Request:
In the lines starting at "Given: View the" and ending at "Viewport: 800px width, 600px height.", swap "link" for "button" and write those lines out again with nothing else changed.

━━━━━ Information given

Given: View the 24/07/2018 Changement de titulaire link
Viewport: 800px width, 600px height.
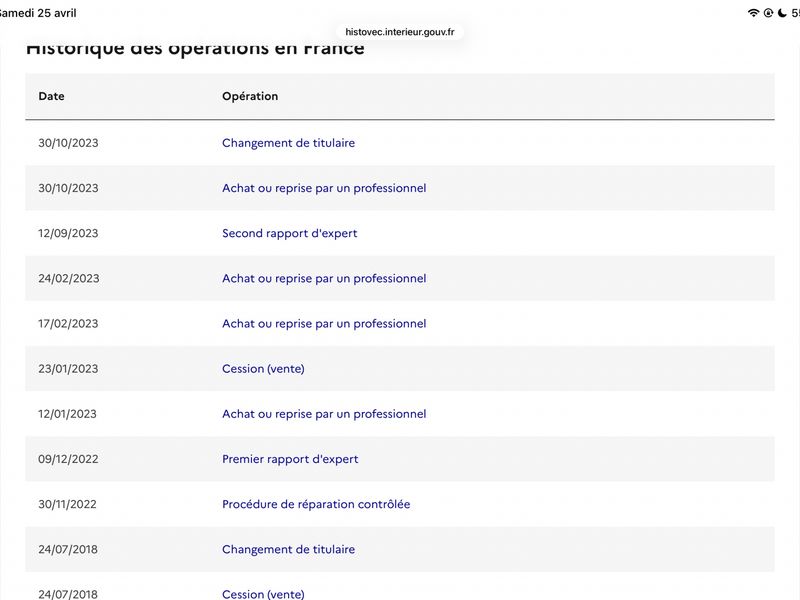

━━━━━━━━━━
━━━━━ Information given

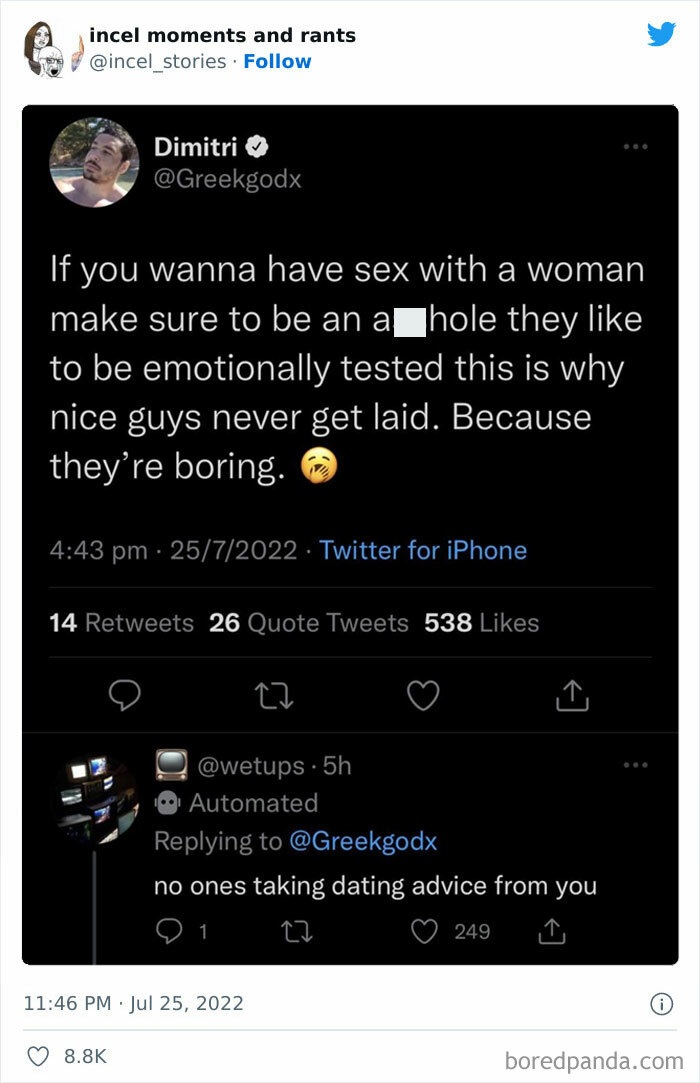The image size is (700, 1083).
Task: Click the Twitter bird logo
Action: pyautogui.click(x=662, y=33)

━━━━━━━━━━

Correct output:
Given: View the 24/07/2018 Changement de titulaire button
Viewport: 800px width, 600px height.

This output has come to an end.